Exosomes derived from the blood of patients with sepsis regulate apoptosis and aerobic glycolysis in human myocardial cells via the hsa‑miR‑1262/SLC2A1 signaling pathway.

Abstract

Myocardial injury occurs in the majority of patients with sepsis and is associated with early mortality. MicroRNAs (miRs) transported by exosomes have been implicated in numerous diseases, such as tumors, acute myocardial infarction and cardiovascular disease. Human serum albumin (hsa)‑miR‑1262 has been shown to serve a role in sepsis; however, its role in exosomes isolated from patients with sepsis and septic myocardial injury remains unclear.
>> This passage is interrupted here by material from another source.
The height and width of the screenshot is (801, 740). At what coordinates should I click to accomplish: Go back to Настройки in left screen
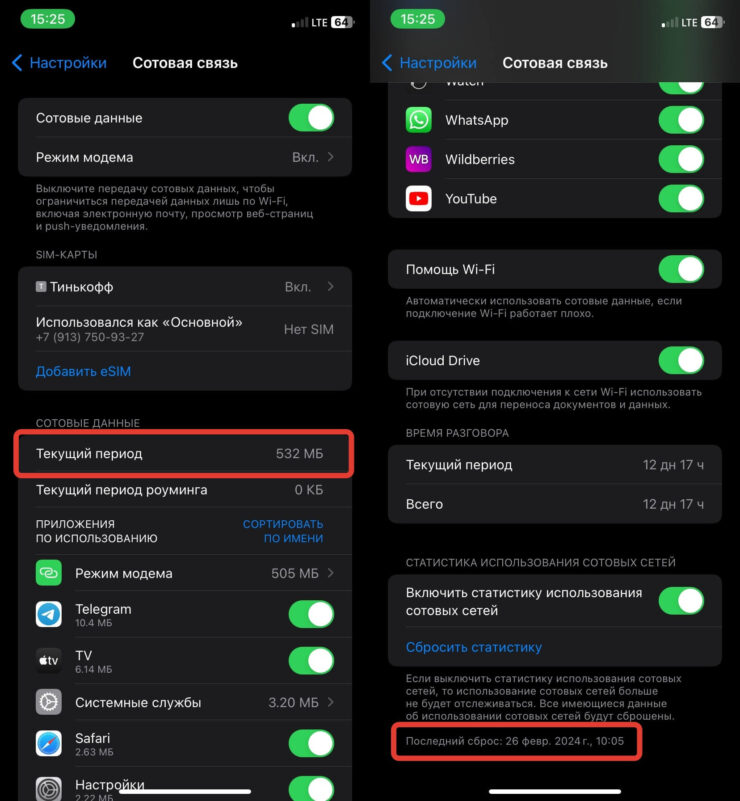pos(60,63)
In the present study, serum exosomes were isolated via ultracentrifugation. Solute carrier family2 member1 (SLC2A1), an essential mediator in energy metabolism, was silenced and overexpressed in the human myocardial AC16 cell line using lentiviral plasmids containing either SLC2A1‑targeting short interfering RNAs or SLC2A1 cDNA, respectively. Cell apoptosis was analyzed using flow cytometry, and the extracellular acidification rate and oxygen consumption rate of AC16 cells were determined using an XFe24 Extracellular Flux Analyzer. Furthermore, the dual‑luciferase reporter assay was used to evaluate the interaction between hsa‑miR‑1262 and SLC2A1. Finally, reverse transcription‑quantitative PCR and western blotting were used to evaluate gene and protein expression levels, respectively. Exosomes isolated from the blood of patients with sepsis (Sepsis‑exo) markedly reduced aerobic glycolysis activity, but significantly promoted the apoptosis of human AC16 cells in a time‑dependent manner. Moreover, Sepsis‑exo significantly increased hsa‑miR‑1262 expression levels, but significantly decreased SLC2A1 mRNA expression levels in a time‑dependent manner. Bioinformatics analysis indicated that hsa‑miR‑1262 bound to the 3'untranslated region of SLC2A1 to negatively regulate its expression. The silencing of SLC2A1 promoted apoptosis and suppressed glycolysis in AC16 cells, whereas SLC2A1 overexpression resulted in the opposite effects. Therefore, the present study demonstrated that exosomes derived from patients with sepsis may inhibit glycolysis and promote the apoptosis of human myocardial cells through exosomal hsa‑miR‑1262 via its target SLC2A1. These findings highlighted the importance of the hsa‑miR‑1262/SLC2A1 signaling pathway in septic myocardial injury and provided novel insights into therapeutic strategies for septic myocardial depression.